* [Excerpt provided]
Here is Safe Haven. It’s a shelter geared specifically toward chronically homeless women with mental illnesses. Pathways has run an emergency shelter for years, but Safe Haven — a permanent shelter — is about six months old. Executive Director Connie Hill says with the creation of Safe Haven, the first shelter of its kind for women in the state, they’re able to help a population that had fallen through the cracks.

“We all knew there was a need; we’ve known that for years. How to address that need in a way that was really comprehensive and didn’t just repeat the cycle … you wanna do something other than house people for three or four months and then see them again a year from now.”

Safe Haven hopes to break that cycle by making few demands on its residents. At many other shelters there are hard and fast rules for women staying there — they have to be in by curfew, not sleeping in your bed often means losing it — those sorts of things. There are rules at Safe Haven, the women are expected to take their meds for example, but Emergency Services Director Jana Meeks says they play fast and loose.

“We try to say, if you do this, this and this then this will be your reward. You know we try to overlook, as much as we can, the negative behavior and reinforce the positive behavior. And I really think other folks need to look at that model because it is different from what people are doin’ and people do respond better; I know I would.”

The program is funded, in part, through the federal Department on Housing and Urban Development. Support from local entities, like the United Way and The Community Foundation of Greater Birmingham, also helped get the shelter up and running. UAB’s Stefan Kertesz says that mix of local and federal dollars is the only way the problem of chronic homelessness is ever going to be solved.

“The success stories from around the country usually involve bringing resources out of the community that are local.”

Kertesz studies homeless issues. He also co-chairs the policy committee for the Mayoral Commission on Ending Chronic Homelessness.

“That means that philanthropic communities in the state and the city find additional funds to support the services and match what investment is coming from the federal government. And unless the community can match the investment from the federal government very little is going to be accomplished.”

That partnership mentality is something the people running Safe Haven have taken to heart, not only in the grand scheme of things, but also on the small scale. How they work with the women at Safe Haven. Again Emergency Services Director Jana Meeks.

“It’s a 50-50 thing. It’s not just us saying ‘okay you can come in’, it’s them also saying ‘I would want, I would like to come in’ and empowering them and lettin’ them know this, from the very start, this is a partnership.”

* [Extracted information]
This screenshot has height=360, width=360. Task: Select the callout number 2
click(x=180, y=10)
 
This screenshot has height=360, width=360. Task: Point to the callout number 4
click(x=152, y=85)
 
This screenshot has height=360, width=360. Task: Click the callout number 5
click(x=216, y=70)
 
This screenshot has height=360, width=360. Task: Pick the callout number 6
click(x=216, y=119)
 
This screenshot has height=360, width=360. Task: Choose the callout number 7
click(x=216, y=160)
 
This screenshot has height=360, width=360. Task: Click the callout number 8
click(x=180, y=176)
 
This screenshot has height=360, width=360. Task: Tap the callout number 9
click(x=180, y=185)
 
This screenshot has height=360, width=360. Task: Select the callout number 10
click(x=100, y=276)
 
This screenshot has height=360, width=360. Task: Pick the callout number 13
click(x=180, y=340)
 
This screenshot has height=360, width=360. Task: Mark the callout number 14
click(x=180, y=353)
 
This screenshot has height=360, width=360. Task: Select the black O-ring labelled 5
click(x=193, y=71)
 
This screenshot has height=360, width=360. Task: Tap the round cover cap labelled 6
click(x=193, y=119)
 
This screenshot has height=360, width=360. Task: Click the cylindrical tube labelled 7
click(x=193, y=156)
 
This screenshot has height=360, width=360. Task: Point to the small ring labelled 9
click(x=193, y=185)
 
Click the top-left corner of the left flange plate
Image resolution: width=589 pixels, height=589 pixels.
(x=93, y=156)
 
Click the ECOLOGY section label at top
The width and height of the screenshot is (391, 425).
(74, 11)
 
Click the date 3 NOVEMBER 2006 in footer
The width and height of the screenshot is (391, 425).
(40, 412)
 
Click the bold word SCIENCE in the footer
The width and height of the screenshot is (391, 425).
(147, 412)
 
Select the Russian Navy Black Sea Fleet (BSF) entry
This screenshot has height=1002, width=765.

==

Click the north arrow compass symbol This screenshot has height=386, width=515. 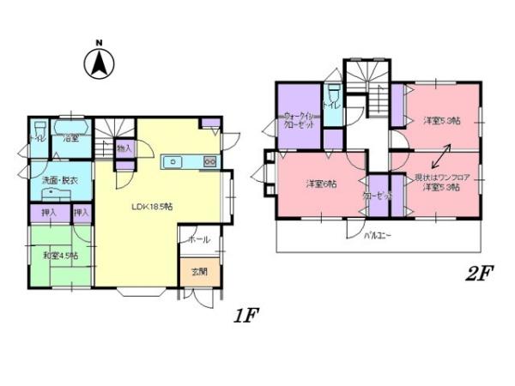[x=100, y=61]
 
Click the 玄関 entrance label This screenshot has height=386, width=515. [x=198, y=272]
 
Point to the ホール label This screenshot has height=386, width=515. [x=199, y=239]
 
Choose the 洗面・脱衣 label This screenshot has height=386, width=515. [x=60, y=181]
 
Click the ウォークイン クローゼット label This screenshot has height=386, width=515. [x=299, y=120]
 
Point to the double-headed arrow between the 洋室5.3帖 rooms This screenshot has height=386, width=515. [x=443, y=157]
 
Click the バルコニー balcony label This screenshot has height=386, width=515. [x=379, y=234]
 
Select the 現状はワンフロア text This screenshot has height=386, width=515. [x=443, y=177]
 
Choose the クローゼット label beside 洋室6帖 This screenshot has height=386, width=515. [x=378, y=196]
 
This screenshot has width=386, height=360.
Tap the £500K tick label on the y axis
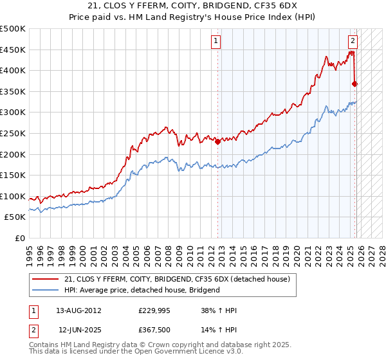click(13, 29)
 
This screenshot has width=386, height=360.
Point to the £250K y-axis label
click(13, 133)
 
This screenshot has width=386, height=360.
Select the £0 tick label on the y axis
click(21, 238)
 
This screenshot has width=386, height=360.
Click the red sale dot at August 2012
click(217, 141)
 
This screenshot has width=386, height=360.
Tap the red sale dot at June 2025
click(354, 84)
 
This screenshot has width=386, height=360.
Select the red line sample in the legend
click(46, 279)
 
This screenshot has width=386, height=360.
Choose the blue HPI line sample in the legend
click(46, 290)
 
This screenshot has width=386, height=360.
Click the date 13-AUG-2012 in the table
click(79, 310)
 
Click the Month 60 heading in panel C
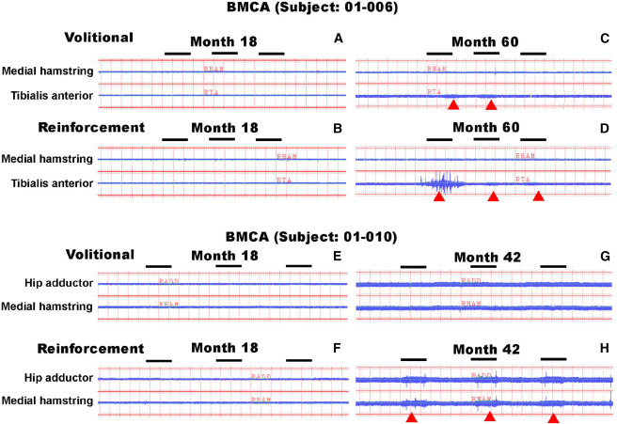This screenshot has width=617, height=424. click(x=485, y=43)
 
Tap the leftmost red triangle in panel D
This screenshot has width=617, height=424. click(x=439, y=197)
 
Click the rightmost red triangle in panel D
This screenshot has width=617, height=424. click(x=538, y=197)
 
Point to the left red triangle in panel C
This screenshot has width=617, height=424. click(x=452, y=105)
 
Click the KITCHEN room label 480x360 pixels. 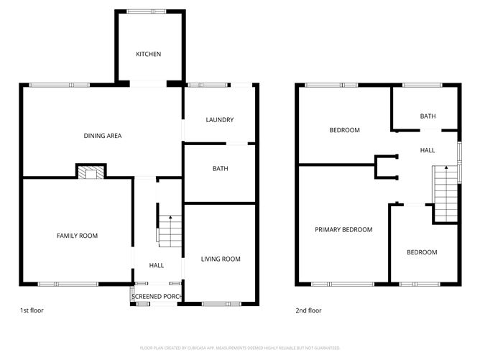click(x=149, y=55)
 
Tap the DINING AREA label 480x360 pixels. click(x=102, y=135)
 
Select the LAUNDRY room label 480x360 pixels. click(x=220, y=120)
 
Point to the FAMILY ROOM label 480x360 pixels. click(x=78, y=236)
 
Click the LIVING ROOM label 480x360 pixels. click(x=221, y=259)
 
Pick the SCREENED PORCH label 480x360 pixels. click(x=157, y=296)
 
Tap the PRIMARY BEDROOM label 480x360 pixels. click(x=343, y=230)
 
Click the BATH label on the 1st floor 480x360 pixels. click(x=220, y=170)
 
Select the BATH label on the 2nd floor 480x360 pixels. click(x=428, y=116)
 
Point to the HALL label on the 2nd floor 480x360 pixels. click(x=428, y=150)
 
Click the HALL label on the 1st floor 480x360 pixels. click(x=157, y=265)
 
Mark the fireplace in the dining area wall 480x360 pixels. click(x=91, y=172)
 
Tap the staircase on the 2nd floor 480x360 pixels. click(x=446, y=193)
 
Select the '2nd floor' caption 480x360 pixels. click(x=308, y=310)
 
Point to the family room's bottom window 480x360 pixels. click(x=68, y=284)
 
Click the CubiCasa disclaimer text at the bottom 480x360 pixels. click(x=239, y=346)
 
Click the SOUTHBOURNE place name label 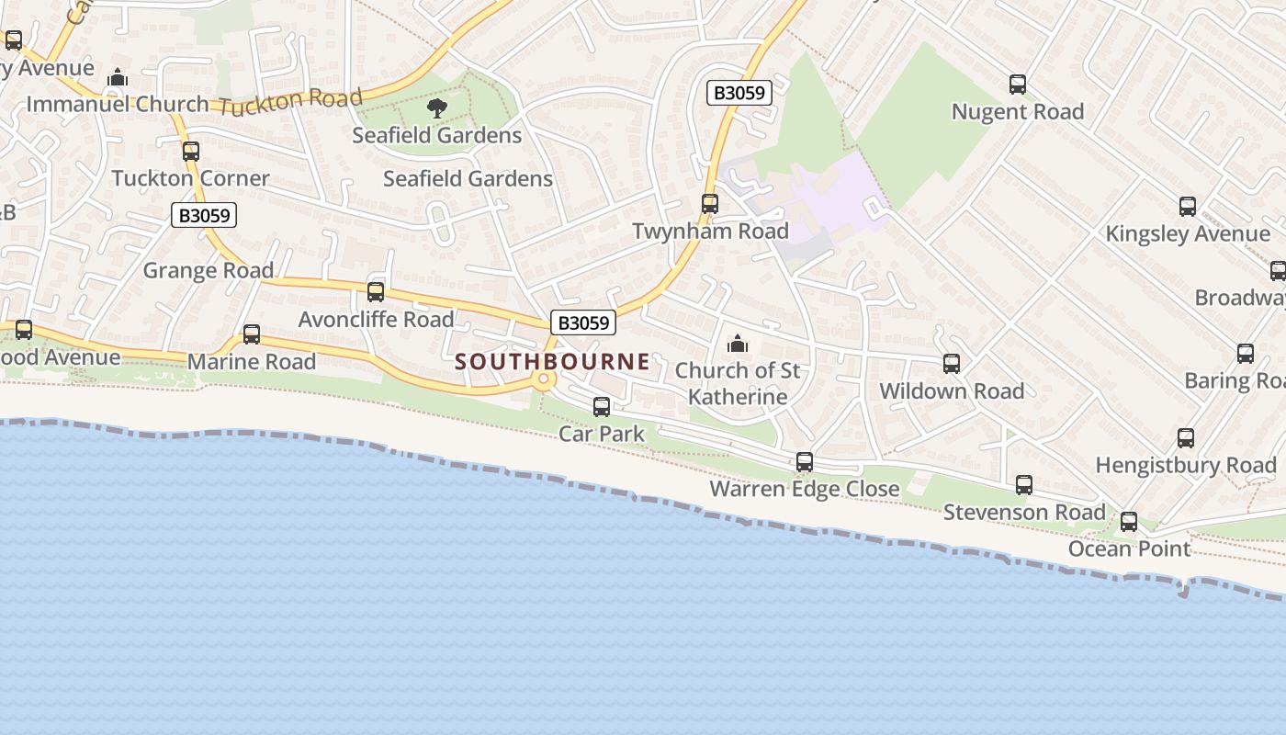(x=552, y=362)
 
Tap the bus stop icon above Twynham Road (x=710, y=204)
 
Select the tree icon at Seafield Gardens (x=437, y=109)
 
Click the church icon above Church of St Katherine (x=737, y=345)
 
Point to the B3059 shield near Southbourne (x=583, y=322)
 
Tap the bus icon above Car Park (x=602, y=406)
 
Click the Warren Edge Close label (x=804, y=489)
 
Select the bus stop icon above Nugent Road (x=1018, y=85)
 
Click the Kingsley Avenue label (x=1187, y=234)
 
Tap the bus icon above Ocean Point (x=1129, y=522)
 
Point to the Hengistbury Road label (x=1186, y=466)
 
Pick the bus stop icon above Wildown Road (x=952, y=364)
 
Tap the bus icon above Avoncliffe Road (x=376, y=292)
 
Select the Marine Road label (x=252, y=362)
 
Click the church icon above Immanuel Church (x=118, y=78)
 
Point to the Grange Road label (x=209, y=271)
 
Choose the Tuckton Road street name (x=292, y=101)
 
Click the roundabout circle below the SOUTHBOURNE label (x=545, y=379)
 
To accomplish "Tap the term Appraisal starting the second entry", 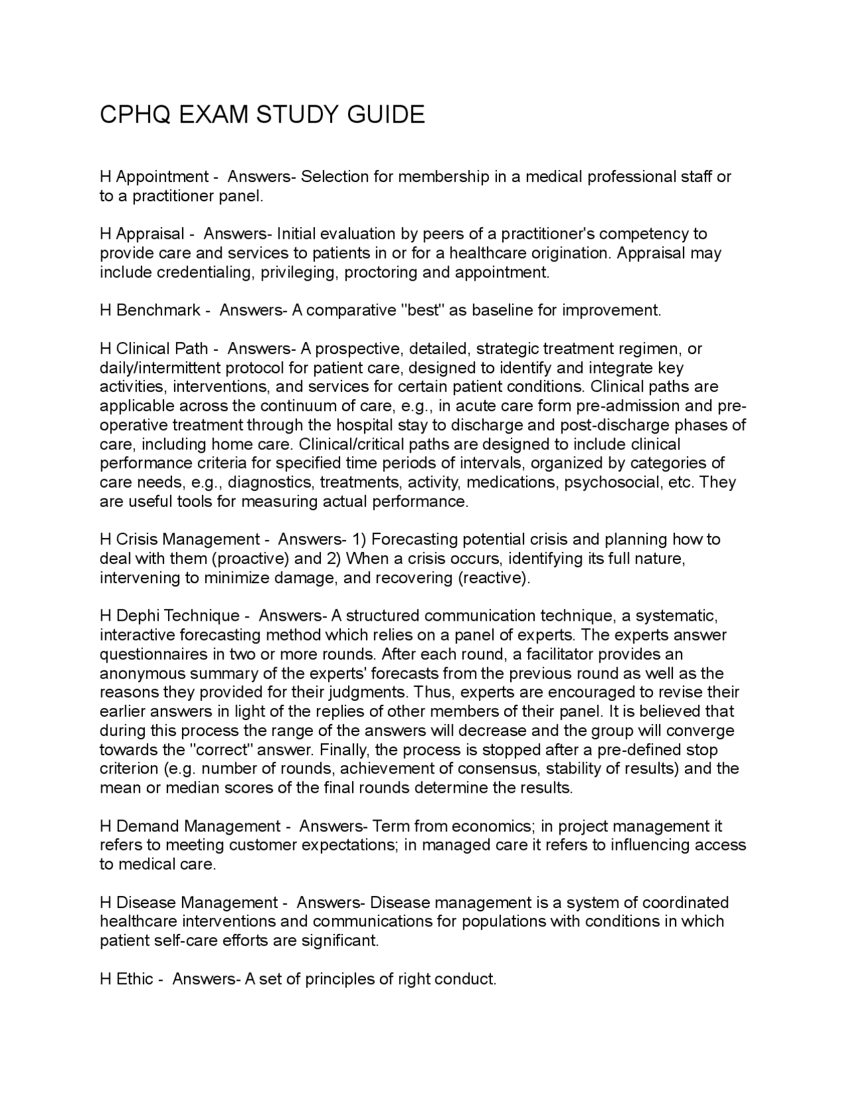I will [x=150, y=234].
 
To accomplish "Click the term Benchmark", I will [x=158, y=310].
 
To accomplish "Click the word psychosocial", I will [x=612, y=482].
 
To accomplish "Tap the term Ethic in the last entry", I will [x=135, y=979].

* [Aim]
Write the next part of the report on the Safe Haven women's shelter, picking up after its last sentence. The entries above have no connection to the shelter report and are separate material.

* [Answer to this task]
This is the Safe Haven. Hey y’all wanted to show Rosemary the place. This is the living area … and this is a room. Chris, can we peek in? Is it peekable? Just want to show her a room so she can get an idea.

The rooms feel kind of like dorm rooms — they’re on the smaller side, each baring the stamp of the woman living there. On one bed sits a stuffed elephant a resident got after helping with Hurricane Katrina cleanup in New Orleans. But more important than their bedrooms or the living room they share is the sense of family these women, who’ve been on their own for so long, have created.

“It has really helped, you know, to know that you have a family here that you can talk to. Whatever you need, your needs are furnished and, uh, it’s just really good to have friends and to have family here.”

And research shows people with mental illnesses do much better in treatment and stay on their meds if they have family and friends surrounding them. The hope at Pathways is the relationships the women form at Safe Haven will be with them the rest of their lives.

Recovering addicts have trouble with federal housing standards

Researchers at UAB have been working for years on developing an addiction treatment model that would stick; one recent trial (dealing with homeless crack cocaine addicts) clearly showed that addicts given stable housing were more likely to stay clean than addicts who remained homeless.

Armed with the study’s outcomes Dr. Stefan Kertesz began to wonder what happened to these addicts once the trial was over. Did those who’d found housing keep it? How many of the recovering addicts had jobs? What he found was that most recovering addicts, many of whom also live with a mental illness, had a hard time staying housed.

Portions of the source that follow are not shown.